## TAREFA
Segundo o trecho fornecido, qual é a profissão da primeira-dama da França?

## TRECHO FORNECIDO
============
Carta a Madame Macron: os Xikrin e as almas sebosas. Por José Ribamar Bessa Freire

No Taqui Pra Ti

“Você não presta, ninguém é seu amigo / A solidão vai ser o seu castigo” (Johnny Hooker – Alma sebosa)

Rio de Janeiro, 01 de setembro de 2019

Chère Madame Brigitte Macron

Saudações

Peço desculpas pelas ofensas do presidente do meu país, o capitão de artilharia e paraquedista Jair Bolsonaro, à primeira dama da França, professora de literatura, diplomada em letras clássicas, mãe e avó de três filhos e sete netos. Ele debochou no facebook de sua idade, inteligência e beleza, o que doeu nas profundezas do meu útero coletivo compartilhado com mãe, nove irmãs, três netas, companheira, filha, primas, sobrinhas, alunas, amigas, colegas de trabalho e leitoras. Em nome de todas nós, aqui fica essa singela homenagem.
============
## Entradas para localizar texto e elementos
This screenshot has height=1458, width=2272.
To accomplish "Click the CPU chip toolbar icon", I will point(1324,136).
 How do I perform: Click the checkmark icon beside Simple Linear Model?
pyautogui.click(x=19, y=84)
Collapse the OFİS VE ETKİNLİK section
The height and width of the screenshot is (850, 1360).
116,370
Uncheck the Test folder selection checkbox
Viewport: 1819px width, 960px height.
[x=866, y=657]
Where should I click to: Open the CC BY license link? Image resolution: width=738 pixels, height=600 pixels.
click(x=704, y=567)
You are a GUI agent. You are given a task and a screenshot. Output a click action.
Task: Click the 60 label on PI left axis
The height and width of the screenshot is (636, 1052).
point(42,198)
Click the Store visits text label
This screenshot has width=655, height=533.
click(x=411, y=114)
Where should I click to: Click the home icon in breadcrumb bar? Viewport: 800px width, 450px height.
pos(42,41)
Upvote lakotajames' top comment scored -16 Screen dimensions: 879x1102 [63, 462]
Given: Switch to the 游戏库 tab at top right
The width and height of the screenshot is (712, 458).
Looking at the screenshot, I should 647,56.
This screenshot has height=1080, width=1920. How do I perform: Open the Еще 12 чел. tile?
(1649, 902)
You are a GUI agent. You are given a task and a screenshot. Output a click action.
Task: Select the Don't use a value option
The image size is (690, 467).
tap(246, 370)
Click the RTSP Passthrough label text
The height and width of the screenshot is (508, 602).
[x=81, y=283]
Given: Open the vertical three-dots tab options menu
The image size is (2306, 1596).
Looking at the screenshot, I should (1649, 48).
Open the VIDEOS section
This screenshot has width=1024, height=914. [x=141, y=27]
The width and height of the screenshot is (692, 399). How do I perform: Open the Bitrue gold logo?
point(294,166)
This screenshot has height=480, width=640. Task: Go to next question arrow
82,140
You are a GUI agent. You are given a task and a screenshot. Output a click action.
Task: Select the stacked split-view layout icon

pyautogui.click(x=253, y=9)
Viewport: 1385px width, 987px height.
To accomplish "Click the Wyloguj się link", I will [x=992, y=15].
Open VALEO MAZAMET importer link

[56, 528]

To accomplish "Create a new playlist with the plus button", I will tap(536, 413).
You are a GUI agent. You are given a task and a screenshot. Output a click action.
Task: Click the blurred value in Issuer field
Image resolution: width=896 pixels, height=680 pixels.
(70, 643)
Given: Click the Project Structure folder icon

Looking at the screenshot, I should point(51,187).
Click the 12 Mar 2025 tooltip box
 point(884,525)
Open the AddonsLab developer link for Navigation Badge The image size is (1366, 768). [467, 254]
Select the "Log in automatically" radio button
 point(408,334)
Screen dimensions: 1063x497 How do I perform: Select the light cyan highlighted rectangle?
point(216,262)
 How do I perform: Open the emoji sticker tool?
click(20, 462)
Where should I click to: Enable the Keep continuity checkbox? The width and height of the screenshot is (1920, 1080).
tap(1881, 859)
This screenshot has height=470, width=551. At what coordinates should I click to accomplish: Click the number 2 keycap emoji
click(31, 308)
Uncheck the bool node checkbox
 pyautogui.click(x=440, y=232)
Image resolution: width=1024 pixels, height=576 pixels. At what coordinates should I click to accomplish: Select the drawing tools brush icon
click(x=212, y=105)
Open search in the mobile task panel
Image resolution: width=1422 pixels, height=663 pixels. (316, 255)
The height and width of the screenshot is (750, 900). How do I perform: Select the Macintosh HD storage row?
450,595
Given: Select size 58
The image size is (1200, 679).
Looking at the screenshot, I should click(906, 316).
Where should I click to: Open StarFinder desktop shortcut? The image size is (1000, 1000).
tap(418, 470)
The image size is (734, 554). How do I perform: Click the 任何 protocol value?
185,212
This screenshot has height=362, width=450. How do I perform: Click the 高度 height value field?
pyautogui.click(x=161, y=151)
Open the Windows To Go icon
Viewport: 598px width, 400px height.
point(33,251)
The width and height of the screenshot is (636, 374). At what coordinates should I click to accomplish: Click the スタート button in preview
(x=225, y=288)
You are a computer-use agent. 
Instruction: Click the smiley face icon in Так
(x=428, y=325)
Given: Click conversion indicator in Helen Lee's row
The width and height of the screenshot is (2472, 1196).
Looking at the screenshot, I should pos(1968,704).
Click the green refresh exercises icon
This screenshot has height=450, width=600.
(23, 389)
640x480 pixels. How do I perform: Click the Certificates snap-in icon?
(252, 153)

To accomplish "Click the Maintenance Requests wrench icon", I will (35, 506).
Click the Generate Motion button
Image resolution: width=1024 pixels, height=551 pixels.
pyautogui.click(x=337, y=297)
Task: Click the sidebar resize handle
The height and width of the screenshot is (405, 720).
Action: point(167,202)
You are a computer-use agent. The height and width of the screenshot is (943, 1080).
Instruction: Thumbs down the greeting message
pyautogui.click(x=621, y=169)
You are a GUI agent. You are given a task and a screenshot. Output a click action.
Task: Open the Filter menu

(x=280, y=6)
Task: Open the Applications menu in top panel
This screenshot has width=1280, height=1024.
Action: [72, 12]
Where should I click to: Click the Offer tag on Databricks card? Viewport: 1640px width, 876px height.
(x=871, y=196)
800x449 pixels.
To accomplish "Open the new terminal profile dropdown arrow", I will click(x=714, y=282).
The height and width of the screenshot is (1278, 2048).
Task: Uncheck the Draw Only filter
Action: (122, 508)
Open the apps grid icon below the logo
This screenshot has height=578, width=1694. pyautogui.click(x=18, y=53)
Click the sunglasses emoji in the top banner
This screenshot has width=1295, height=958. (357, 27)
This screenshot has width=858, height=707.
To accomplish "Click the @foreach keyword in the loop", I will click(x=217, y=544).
============
## RESPOSTA ESPERADA
Professora de literatura.